159e: "champions of appearance," the Sophists?

160b: "nothing can become sweet which is sweet to no one." True or false?

160c: "My perception is true to me, being inseparable from my own being." Cannot escape relativism with Protagoras' thesis.

160d: My own perception is unerring even if I'm hallucinating, right?

160e: So, you must be right, Theaetetus, that knowledge is perception. A child is born! Is it a wind-egg or living truth?

161c: Is the pig or baboon the measure of their "things"? If he is right, then dialectic cannot work. Protagoras' answer? Animals do not reason and cannot speak, so they cannot invent the conventions by which human life is organized. Protagoras meant human beings generic, not isolated individuals.

161-162c: Interlude with "stiff" Theodorus.

163b: Discussion of memory. There is knowledge by memory without the direct aid of the senses. One knows what one has seen even after closing the eyes.

164b: But from your thesis: if seeing is knowing, then it follows that not-seeing is not knowing.

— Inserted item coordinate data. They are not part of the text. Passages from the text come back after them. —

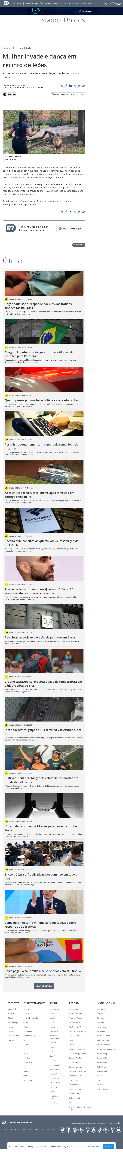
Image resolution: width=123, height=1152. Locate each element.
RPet (25, 1067)
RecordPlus (101, 1031)
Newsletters (101, 1027)
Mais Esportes (13, 1036)
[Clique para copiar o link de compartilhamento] (83, 85)
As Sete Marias (75, 1022)
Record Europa (102, 1053)
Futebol (11, 1027)
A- (14, 94)
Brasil (15, 48)
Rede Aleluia (101, 1067)
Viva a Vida (27, 1080)
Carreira (100, 1013)
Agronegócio (54, 1009)
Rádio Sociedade (103, 1040)
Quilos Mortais (74, 1098)
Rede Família (102, 1071)
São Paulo (53, 1087)
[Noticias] (61, 11)
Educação (53, 1047)
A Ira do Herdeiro (75, 1013)
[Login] (119, 3)
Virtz (25, 1076)
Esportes (58, 3)
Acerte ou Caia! (75, 1009)
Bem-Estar (27, 1013)
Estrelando (27, 1031)
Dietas (25, 1027)
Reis (70, 1102)
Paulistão (11, 1040)
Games (26, 1045)
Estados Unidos (78, 245)
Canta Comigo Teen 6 (77, 1053)
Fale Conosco (15, 1130)
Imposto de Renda (56, 1060)
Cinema (26, 1022)
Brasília (29, 3)
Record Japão (102, 1058)
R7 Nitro (26, 1058)
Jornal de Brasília (25, 48)
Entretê (48, 3)
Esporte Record (75, 1076)
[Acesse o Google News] (79, 85)
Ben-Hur (72, 1040)
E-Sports (11, 1018)
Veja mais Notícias (44, 986)
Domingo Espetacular (77, 1071)
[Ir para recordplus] (93, 1130)
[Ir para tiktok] (99, 1130)
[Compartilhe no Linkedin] (70, 85)
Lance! (10, 1031)
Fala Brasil (73, 1080)
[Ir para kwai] (81, 1130)
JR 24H (67, 3)
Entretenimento (34, 1003)
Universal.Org (102, 1089)
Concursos (53, 1031)
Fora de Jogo (13, 1022)
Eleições (39, 3)
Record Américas (103, 1045)
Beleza (26, 1009)
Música (26, 1053)
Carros (52, 1022)
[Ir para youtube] (118, 1130)
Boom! (71, 1045)
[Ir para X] (109, 3)
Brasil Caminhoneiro (77, 1049)
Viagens (26, 1071)
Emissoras (101, 1022)
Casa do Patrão (75, 1058)
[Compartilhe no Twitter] (62, 85)
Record (75, 3)
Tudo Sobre (54, 1103)
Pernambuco (54, 1078)
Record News (86, 3)
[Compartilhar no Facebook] (66, 85)
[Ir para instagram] (112, 3)
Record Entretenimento (106, 1049)
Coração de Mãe (75, 1067)
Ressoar (100, 1076)
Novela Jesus (74, 1093)
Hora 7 (52, 1056)
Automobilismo (14, 1009)
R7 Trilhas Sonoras (104, 1036)
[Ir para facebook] (105, 3)
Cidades (52, 1027)
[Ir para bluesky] (62, 1130)
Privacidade (27, 1130)
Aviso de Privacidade (93, 1146)
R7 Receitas (28, 1062)
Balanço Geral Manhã (77, 1031)
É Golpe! (52, 1051)
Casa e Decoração (30, 1018)
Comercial (101, 1018)
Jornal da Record (75, 1089)
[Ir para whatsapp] (112, 1130)
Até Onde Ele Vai (75, 1027)
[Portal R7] (6, 3)
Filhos (25, 1040)
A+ (9, 94)
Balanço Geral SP (76, 1036)
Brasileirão (12, 1013)
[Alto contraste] (5, 94)
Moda (25, 1049)
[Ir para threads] (87, 1130)
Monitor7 (53, 1074)
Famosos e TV (29, 1036)
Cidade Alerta (74, 1062)
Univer (99, 1080)
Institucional (106, 1003)
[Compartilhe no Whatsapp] (75, 85)
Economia (53, 1043)
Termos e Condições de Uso (44, 1130)
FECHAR (108, 1146)
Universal (100, 1085)
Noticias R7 (6, 48)
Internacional (54, 1065)
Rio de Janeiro (54, 1083)
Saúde (51, 1091)
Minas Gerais (54, 1069)
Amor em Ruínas (75, 1018)
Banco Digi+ (101, 1009)
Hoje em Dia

165b: "Let the younger answer: he will incur less disgrace if he is discomfited..." Set-up of Parmenides?

166-168: Defense of dialectic and tripping people up. The dialectician will correct the interlocutor only when necessary. Your partner then will see his own faults and not blame you. (Is this what happens in the early dialogues?)

169c: Socrates has broken his head in argument.

170c: Socrates: We all assume that some persons are wiser than others, right? So opinions are always true, or sometimes true, sometimes false? Must be the latter. But given homo mensura, then all opinions must be true. Reductio ad absurdum to pay teachers.

"Turning the tables" (peritropé) on Protagoras: Any belief that homo mensura is false must be true by virtue of homo mensura itself. Reductio ad absurdum. Homo mensura must be false. Protagoras' response?

171d: Theodorus: Aren't we hitting Protagoras a little too hard?

172ff: True judgement and knowledge must be connected to reality, not to sensation.

180: Parody on Heraclitus. Is it fair? No acknowledgment of logos doctrine.

180e: Parmenides' position.

182ff: Repeat of theory of sense perception.

183: If everything is in motion, then we can never say whether a thing is or is not. If true knowledge is connected to reality, then we have foundered on relativism again.

183c: Theodorus retires, acknowledging that Protagoras-Heraclitus is defeated.

183e: I met Parmenides when I was a young man. Reference to Parmenides.

184c: Do we see with eyes or through the eyes? Ears, too? Theaetetas: through the senses. Socrates: through the senses to the soul, of which the senses are its instruments.

185: See with the eyes; hear with the ears - not hear with eyes, etc. But there is a common, unified perception of things, right?

185c: Reference to the Forms? (175c, too): being, non-being, sameness, difference. Which faculty perceives these? Are they not necessary for knowledge?

Theaetetus: "Mind, by a power of her own, contemplates such common properties." mind = psyche And only mind can hear, see, touch, and taste at the same time. And only the mind can judge that this yellow thing is also the same thing as the thing that tasted sweet. True knowledge obviously requires more than sense perception.

186: Forms now referred to as "classes"-- merely concepts or better as logical constants?

186c: One cannot attain truth without attaining being. Second "mark" of Knowledge must be being (i.e. permanent existence) not becoming.

186d: Knowledge does not consist in impressions of sense, but in reasoning about them. episteme = aisthesis + logos

210b: elenchus as destroying hubris

210c: Tomorrow morning I will go to the "grand jury" (King Archon's court). Scene of the Euthyphro, an early dialogue!

Theaetetas: Summary of the Arguments

1. Relativism

2. Dreaming and illusion are false knowledge

3. Do we always know what we perceive?

4. We know from memory, but it's not perception.

5. We have a knowledge of common qualities and logical forms (sameness, difference) that the individual senses don't give.

Against Homo Mensura

1. Why not animals as the measure of things?

2. If each person's opinion is equally true, then why pay teachers for their "wisdom".

3. Turning the Tables: Any belief that homo mensura is false must be true by virtue of homo mensura.